[Work instructions] Present every line of the material below as a JSON list of strings, with each line as its own string and blank lines omitted.

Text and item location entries
################

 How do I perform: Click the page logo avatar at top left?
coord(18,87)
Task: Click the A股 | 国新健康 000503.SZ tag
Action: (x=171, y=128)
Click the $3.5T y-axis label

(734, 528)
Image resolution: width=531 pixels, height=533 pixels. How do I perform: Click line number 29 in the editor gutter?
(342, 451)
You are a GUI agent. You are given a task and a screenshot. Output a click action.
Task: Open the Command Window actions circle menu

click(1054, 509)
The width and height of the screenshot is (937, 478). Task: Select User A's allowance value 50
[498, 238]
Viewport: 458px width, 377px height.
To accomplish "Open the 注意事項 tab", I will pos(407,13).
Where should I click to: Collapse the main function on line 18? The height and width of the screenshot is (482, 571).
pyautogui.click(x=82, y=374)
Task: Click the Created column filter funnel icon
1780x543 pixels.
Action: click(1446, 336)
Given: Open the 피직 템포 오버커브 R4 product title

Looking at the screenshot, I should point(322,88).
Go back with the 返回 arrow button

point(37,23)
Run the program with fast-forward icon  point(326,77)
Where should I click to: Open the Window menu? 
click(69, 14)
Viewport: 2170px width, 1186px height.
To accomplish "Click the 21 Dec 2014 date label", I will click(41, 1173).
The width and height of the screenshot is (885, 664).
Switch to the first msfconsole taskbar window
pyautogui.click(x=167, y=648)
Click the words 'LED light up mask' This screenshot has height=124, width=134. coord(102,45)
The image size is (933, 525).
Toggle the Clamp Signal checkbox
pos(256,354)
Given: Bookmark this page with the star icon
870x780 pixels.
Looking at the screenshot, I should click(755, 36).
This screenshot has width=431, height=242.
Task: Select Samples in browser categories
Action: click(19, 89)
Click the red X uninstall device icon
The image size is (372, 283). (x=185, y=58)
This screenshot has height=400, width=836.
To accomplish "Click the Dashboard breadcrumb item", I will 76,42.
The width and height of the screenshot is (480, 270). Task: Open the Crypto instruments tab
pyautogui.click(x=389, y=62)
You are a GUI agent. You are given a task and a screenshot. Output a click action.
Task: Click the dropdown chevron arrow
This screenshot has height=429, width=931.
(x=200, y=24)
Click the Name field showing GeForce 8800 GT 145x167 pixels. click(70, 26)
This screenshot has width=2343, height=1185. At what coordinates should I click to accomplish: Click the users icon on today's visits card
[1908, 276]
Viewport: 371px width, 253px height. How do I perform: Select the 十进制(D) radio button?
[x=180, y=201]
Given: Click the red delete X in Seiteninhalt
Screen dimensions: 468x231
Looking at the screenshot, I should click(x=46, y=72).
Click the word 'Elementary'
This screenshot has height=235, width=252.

################

[Response to this exercise]
[
  " How do I perform: Click the page logo avatar at top left?",
  "coord(18,87)",
  "Task: Click the A股 | 国新健康 000503.SZ tag",
  "Action: (x=171, y=128)",
  "Click the $3.5T y-axis label",
  "(734, 528)",
  "Image resolution: width=531 pixels, height=533 pixels. How do I perform: Click line number 29 in the editor gutter?",
  "(342, 451)",
  "You are a GUI agent. You are given a task and a screenshot. Output a click action.",
  "Task: Open the Command Window actions circle menu",
  "click(1054, 509)",
  "The width and height of the screenshot is (937, 478). Task: Select User A's allowance value 50",
  "[498, 238]",
  "Viewport: 458px width, 377px height.",
  "To accomplish \"Open the 注意事項 tab\", I will pos(407,13).",
  "Where should I click to: Collapse the main function on line 18? The height and width of the screenshot is (482, 571).",
  "pyautogui.click(x=82, y=374)",
  "Task: Click the Created column filter funnel icon",
  "1780x543 pixels.",
  "Action: click(1446, 336)",
  "Given: Open the 피직 템포 오버커브 R4 product title",
  "Looking at the screenshot, I should point(322,88).",
  "Go back with the 返回 arrow button",
  "point(37,23)",
  "Run the program with fast-forward icon  point(326,77)",
  "Where should I click to: Open the Window menu? ",
  "click(69, 14)",
  "Viewport: 2170px width, 1186px height.",
  "To accomplish \"Click the 21 Dec 2014 date label\", I will click(41, 1173).",
  "The width and height of the screenshot is (885, 664).",
  "Switch to the first msfconsole taskbar window",
  "pyautogui.click(x=167, y=648)",
  "Click the words 'LED light up mask' This screenshot has height=124, width=134. coord(102,45)",
  "The image size is (933, 525).",
  "Toggle the Clamp Signal checkbox",
  "pos(256,354)",
  "Given: Bookmark this page with the star icon",
  "870x780 pixels.",
  "Looking at the screenshot, I should click(755, 36).",
  "This screenshot has width=431, height=242.",
  "Task: Select Samples in browser categories",
  "Action: click(19, 89)",
  "Click the red X uninstall device icon",
  "The image size is (372, 283). (x=185, y=58)",
  "This screenshot has height=400, width=836.",
  "To accomplish \"Click the Dashboard breadcrumb item\", I will 76,42.",
  "The width and height of the screenshot is (480, 270). Task: Open the Crypto instruments tab",
  "pyautogui.click(x=389, y=62)",
  "You are a GUI agent. You are given a task and a screenshot. Output a click action.",
  "Task: Click the dropdown chevron arrow",
  "This screenshot has height=429, width=931.",
  "(x=200, y=24)",
  "Click the Name field showing GeForce 8800 GT 145x167 pixels. click(70, 26)",
  "This screenshot has width=2343, height=1185. At what coordinates should I click to accomplish: Click the users icon on today's visits card",
  "[1908, 276]",
  "Viewport: 371px width, 253px height. How do I perform: Select the 十进制(D) radio button?",
  "[x=180, y=201]",
  "Given: Click the red delete X in Seiteninhalt",
  "Screen dimensions: 468x231",
  "Looking at the screenshot, I should click(x=46, y=72).",
  "Click the word 'Elementary'",
  "This screenshot has height=235, width=252."
]